14.5.09

Me muerdo los dedos

Llegué a la casa con ganas de contarte, que hoy me despertaron de improviso del sueño. Según yo, podría seguir sin disfraz, sin tomarme en serio los superfluos asuntos, pero si no tomo el toro por los cuernos, terminarán por volverme loca.

También quise contarte que casi me dan un beso. O que yo pensé que me lo iban a dar. En fin, que me asusté y que ya tengo pruebas de lo que sospechaba. Yo no quiero los besos de nadie. Estoy jodida y radiante, como dice Benedetti.

Pensé en mandarte una canción que dice algo de la "sabia virtud, de conocer el tiempo" pero después leí la letra y dice cosas como "martirizome". ¿Quién escribe palabras como ésa? (también quise contarte que al fin aprendí cuándo se acentúa la palabra "esa", tanto que te costó).

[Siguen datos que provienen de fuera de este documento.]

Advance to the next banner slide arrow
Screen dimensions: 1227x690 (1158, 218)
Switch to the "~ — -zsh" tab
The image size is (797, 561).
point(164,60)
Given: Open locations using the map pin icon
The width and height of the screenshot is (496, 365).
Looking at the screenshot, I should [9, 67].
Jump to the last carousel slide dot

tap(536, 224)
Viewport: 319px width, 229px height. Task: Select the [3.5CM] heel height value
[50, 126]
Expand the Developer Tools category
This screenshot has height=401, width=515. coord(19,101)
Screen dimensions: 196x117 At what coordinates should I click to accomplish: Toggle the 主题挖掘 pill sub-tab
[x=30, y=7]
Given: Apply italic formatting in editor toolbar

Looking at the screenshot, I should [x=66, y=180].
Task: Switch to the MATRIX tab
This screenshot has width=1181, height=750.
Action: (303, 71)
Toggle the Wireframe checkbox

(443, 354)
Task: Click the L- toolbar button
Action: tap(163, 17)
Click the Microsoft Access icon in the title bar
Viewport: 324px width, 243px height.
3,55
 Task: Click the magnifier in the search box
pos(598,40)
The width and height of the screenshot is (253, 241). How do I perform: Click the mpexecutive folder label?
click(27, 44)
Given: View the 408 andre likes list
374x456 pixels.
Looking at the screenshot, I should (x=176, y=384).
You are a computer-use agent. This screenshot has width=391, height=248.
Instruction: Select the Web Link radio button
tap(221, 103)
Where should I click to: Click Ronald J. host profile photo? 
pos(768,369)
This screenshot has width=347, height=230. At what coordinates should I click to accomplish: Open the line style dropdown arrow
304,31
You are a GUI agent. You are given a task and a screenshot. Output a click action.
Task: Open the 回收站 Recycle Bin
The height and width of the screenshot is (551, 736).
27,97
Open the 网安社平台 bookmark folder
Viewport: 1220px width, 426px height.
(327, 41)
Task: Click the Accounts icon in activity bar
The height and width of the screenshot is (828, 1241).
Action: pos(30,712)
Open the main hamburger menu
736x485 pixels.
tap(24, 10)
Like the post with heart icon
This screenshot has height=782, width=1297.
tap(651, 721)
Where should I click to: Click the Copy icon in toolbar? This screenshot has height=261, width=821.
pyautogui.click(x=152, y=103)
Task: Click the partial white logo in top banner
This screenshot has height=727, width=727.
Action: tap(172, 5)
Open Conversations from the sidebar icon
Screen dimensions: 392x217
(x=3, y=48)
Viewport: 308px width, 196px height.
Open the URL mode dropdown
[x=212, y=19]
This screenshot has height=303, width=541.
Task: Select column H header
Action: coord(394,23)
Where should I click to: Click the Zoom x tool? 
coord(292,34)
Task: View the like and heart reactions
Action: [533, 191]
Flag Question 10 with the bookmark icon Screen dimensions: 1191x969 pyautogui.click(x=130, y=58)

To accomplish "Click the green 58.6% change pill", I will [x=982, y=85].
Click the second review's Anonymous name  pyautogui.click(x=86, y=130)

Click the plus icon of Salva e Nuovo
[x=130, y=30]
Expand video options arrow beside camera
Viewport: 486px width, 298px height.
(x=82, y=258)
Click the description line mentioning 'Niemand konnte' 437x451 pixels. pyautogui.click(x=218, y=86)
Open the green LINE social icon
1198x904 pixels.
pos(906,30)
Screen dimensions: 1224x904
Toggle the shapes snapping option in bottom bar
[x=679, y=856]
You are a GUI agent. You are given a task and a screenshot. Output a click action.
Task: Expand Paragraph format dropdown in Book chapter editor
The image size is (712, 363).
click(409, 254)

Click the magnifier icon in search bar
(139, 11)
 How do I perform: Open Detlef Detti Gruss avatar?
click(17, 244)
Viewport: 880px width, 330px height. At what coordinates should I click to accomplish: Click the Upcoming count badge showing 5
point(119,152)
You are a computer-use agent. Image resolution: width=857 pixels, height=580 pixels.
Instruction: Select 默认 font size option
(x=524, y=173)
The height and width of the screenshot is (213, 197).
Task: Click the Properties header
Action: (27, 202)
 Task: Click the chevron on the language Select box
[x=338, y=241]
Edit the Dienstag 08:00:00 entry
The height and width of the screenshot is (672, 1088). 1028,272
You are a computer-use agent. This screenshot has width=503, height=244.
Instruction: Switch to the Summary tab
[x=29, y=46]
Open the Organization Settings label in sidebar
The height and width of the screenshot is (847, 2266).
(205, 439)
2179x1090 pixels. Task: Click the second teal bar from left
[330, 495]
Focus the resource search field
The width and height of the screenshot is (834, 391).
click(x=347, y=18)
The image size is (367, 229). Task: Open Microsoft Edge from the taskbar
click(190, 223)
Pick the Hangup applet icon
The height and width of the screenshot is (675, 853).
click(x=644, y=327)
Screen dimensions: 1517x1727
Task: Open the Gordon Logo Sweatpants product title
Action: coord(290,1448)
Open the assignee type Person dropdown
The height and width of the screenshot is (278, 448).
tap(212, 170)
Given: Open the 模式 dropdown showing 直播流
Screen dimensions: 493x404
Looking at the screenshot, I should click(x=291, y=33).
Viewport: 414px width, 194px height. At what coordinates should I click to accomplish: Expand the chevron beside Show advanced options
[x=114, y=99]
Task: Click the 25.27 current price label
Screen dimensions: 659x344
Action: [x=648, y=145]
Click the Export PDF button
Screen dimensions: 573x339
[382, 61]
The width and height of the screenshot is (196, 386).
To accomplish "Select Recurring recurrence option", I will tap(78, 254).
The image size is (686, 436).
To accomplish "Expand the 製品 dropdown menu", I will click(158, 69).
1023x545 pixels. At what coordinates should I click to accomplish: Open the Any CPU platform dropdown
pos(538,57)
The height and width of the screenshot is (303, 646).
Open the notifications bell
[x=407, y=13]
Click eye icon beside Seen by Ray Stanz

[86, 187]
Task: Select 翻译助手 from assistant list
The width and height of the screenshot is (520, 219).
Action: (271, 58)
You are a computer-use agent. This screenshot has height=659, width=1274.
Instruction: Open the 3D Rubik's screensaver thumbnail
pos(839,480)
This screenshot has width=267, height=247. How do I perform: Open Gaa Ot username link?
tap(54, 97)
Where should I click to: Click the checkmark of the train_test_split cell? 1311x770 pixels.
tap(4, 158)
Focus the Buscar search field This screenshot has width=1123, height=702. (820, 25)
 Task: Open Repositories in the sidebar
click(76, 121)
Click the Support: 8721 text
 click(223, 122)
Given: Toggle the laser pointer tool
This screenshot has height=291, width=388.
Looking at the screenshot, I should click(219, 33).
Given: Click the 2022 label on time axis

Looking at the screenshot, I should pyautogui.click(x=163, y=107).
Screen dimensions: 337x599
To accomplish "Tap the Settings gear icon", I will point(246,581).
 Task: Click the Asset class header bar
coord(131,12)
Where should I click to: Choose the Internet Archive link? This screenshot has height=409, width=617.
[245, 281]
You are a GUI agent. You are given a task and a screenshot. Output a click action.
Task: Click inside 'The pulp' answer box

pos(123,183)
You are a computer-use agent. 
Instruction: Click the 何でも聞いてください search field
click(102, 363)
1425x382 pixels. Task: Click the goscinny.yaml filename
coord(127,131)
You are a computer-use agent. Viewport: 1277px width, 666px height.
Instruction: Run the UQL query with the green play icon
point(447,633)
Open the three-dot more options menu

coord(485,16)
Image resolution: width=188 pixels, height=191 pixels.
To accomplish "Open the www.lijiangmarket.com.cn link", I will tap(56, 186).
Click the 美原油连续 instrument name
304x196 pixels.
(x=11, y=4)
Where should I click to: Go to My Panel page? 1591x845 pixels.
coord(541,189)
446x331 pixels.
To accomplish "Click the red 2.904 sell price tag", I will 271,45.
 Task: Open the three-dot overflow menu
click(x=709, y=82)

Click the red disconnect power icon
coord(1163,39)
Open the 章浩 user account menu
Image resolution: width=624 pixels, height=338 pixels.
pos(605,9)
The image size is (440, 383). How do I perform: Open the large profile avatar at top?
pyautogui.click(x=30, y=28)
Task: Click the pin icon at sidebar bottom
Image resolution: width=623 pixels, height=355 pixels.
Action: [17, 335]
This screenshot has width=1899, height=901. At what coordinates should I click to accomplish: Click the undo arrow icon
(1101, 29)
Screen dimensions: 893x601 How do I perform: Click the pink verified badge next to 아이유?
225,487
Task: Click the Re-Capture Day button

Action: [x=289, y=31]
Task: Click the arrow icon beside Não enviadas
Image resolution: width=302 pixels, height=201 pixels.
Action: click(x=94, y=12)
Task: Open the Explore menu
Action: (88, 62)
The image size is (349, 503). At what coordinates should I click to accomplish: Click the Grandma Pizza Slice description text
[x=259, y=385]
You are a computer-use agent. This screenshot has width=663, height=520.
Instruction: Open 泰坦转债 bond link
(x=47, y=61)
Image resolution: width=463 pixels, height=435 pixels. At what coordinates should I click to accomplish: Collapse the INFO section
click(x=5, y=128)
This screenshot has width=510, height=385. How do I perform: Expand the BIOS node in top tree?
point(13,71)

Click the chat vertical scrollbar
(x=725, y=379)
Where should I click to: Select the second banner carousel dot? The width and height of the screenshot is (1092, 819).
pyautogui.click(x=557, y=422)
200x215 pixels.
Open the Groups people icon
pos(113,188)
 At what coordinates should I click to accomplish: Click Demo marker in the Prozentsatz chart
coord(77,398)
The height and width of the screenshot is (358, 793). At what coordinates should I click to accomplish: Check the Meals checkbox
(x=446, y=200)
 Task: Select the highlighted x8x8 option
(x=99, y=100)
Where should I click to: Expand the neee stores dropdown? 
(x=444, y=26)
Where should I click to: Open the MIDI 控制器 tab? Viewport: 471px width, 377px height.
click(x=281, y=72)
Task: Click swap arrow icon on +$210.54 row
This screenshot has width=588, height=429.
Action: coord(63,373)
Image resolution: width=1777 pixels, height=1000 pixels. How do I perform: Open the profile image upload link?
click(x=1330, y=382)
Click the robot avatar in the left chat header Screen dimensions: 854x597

Pero mejor, me mordí los dedos y lo puse todo aquí. Y no es igual ni calma las ganas. Pero me aguanto.

1 comentario:

Humo en tus ojos dijo...

No podría ser igual. Por el momento pensemos que mejor aquí, donde el drama no se adueña de toda la situación. (El drama no es el drama, es la estela emocional que deja y acumula).